17 Apr 2020 | 20:11 UTC — New York

WTI hits fresh 18-year, front-month low as oversupply concerns mount

Highlights

Front-month WTI settle lowest since January 2002

S&P Global Platts Analytics now sees 2020 oil demand down 7.8 million b/d

Refined products firm as Trump issues economic reopen guidelines

WTI settled at a fresh 18-year low for a front-month contract Friday as near-term oversupply concerns prompted selling of prompt-dated contracts.

NYMEX May WTI moved $1.60 lower to settle at $18.27/b, the lowest front-month settle since January 2002. ICE June Brent, in contrast, climbed 26 cents day on day to settle at $28.08/b.

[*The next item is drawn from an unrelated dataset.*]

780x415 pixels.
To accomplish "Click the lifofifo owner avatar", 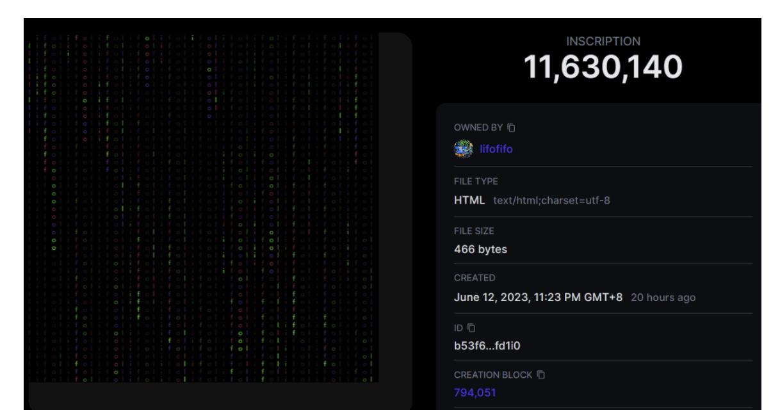I will [464, 149].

"Oil price volatility went into overdrive as contracts roll, reopening hopes in the US offered some relief for crude demand, but oversupply conditions persist as producers are forced to shut in output," OANDA senior market analyst Edward Moya said in a note. "The consensus remains oversupply conditions will keep oil prices heavy."

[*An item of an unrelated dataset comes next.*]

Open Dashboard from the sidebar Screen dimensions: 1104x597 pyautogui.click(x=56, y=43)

S&P Global Platts Analytics now sees 2020 global oil demand contracting by 7.8 million b/d, revised down from a 4.5 million b/d decrease in its March outlook. Oil demand is now projected to contract in every month through December.

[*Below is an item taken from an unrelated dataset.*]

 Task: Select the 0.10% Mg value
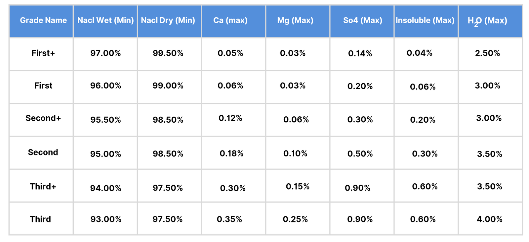295,153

"We are seeing a lot of spread trading, buying the back and selling the front," Price Futures Group senior market analyst Phil Flynn said. "By buying the back you are trying to bet which month will return to energy demand."

A sharp contraction in demand caused by global efforts to slow the coronavirus pandemic has sharply widened contract differentials on the front end of the curve. The WTI May contract settled Friday at a $6.76/b discount to the June contract.

"Energy traders who had medium-term bearish bets in the futures markets are not happy. Contract rolls were $3 for WTI crude in the beginning of the month and have widened to $7 per contract," Moya said.

Starting Friday, the US Oil Fund, an exchanged-traded fund that invests in NYMEX and ICE crude oil futures contracts, will shift its position toward holding more forward-dated contracts. The fund, which had previously invested only in the front-month contract, will now invest about 20% of its portfolio in the second-month contract, according to a company filing with the US Securities and Exchange Commission late Thursday.

The fund holdings account for about 25% of all outstanding NYMEX WTI futures, according to Bloomberg News.

Refined product futures moved higher Friday on optimism that a slowing of the spread of the pandemic would allow global economies to reopen in coming weeks.

NYMEX May ULSD settled 1.00 cents higher at 95.63 cents/gal and May RBOB was up 56 points on the day at 71.07 cents/gal.

US President Donald Trump gave state governors a road map Thursday on the gradual reopening of their states' economies in the coming months, according to media reports. The guidelines are aimed at easing restrictions in cities with lower coronavirus disease transmission rates.